ECLI:NL:HR:2024:281

Hoge Raad

Datum uitspraak
23 februari 2024
Publicatiedatum
23 februari 2024
Zaaknummer
23/02750
Instantie
Hoge Raad
Type
Uitspraak
Procedures
  • Cassatie
Vindplaatsen
  • Rechtspraak.nl
AI samenvatting door LexboostAutomatisch gegenereerd

Cassatie tegen uitspraak Gerechtshof Amsterdam inzake onroerendezaakbelastingen gemeente Castricum

In deze zaak heeft de Hoge Raad op 23 februari 2024 uitspraak gedaan in een cassatieprocedure die was ingesteld door [X], hierna aangeduid als belanghebbende, tegen het College van Burgemeester en Wethouders van de gemeente Castricum. De zaak betreft een beroep in cassatie tegen een uitspraak van het Gerechtshof Amsterdam van 23 mei 2023, nummer 22/00639, die op zijn beurt voortvloeide uit een uitspraak van de Rechtbank Noord-Holland (nummer HAA 21/1971). De kwestie draait om een beschikking op grond van de Wet waardering onroerende zaken en een aanslag in de onroerendezaakbelastingen voor het jaar 2017.

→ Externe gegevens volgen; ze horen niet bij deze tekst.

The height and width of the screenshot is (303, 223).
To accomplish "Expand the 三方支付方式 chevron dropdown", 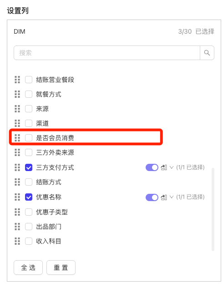I will click(x=172, y=167).
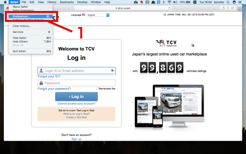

Belanghebbende, vertegenwoordigd door advocaat S. Hartog uit Alkmaar, heeft de Hoge Raad verzocht om de uitspraak van het Hof te herzien. Het College van Burgemeester en Wethouders van Castricum heeft een verweerschrift ingediend, vertegenwoordigd door [P]. De Hoge Raad heeft de klachten van belanghebbende beoordeeld, maar heeft geconcludeerd dat deze niet kunnen leiden tot vernietiging van de uitspraak van het Hof. De Hoge Raad heeft geen verdere motivering gegeven, aangezien de beoordeling van de klachten niet vereist dat er antwoorden worden gegeven op vragen die van belang zijn voor de eenheid of ontwikkeling van het recht, zoals vermeld in artikel 81, lid 1, van de Wet op de rechterlijke organisatie.

De Hoge Raad heeft ook geen aanleiding gezien om een veroordeling in de proceskosten uit te spreken. Uiteindelijk heeft de Hoge Raad het beroep in cassatie ongegrond verklaard. Dit arrest is uitgesproken door de raadsheer M.W.C. Feteris als voorzitter, samen met raadsheren J. Wortel en A.E.H. van der Voort Maarschalk, in aanwezigheid van waarnemend griffier F. Treuren.

Uitspraak

HOGE RAAD DER NEDERLANDEN
BELASTINGKAMER
Nummer23/02750
Datum23 februari 2024
ARREST
in de zaak van
[X] (hierna: belanghebbende)
tegen
het COLLEGE VAN BURGEMEESTER EN WETHOUDERS VAN DE GEMEENTE CASTRICUM
op het beroep in cassatie tegen de uitspraak van het Gerechtshof Amsterdam van 23 mei 2023, nr. 22/00639 [1] , op het hoger beroep van belanghebbende tegen een uitspraak van de Rechtbank Noord-Holland (nr. HAA 21/1971) betreffende een ten aanzien van belanghebbende gegeven beschikking op grond van de Wet waardering onroerende zaken en een aanslag in de onroerendezaakbelastingen van de gemeente Castricum voor het jaar 2017.

1.Geding in cassatie

Belanghebbende, vertegenwoordigd door S. Hartog, advocaat te Alkmaar, heeft tegen de uitspraak van het Hof beroep in cassatie ingesteld.
Het college van burgemeester en wethouders van de gemeente Castricum, vertegenwoordigd door [P], heeft een verweerschrift ingediend.
Belanghebbende heeft de zaak schriftelijk doen toelichten door S. Hartog.

2.Beoordeling van de klachten

De Hoge Raad heeft de klachten over de uitspraak van het Hof beoordeeld. De uitkomst hiervan is dat deze klachten niet kunnen leiden tot vernietiging van die uitspraak. De Hoge Raad hoeft niet te motiveren waarom hij tot dit oordeel is gekomen. Bij de beoordeling van deze klachten is het namelijk niet nodig om antwoord te geven op vragen die van belang zijn voor de eenheid of de ontwikkeling van het recht (zie artikel 81, lid 1, van de Wet op de rechterlijke organisatie).

3.Proceskosten

De Hoge Raad ziet geen aanleiding voor een veroordeling in de proceskosten.

4.Beslissing

De Hoge Raad verklaart het beroep in cassatie ongegrond.
Dit arrest is gewezen door de raadsheer M.W.C. Feteris als voorzitter, en de raadsheren J. Wortel en A.E.H. van der Voort Maarschalk, in tegenwoordigheid van de waarnemend griffier F. Treuren, en in het openbaar uitgesproken op 23 februari 2024.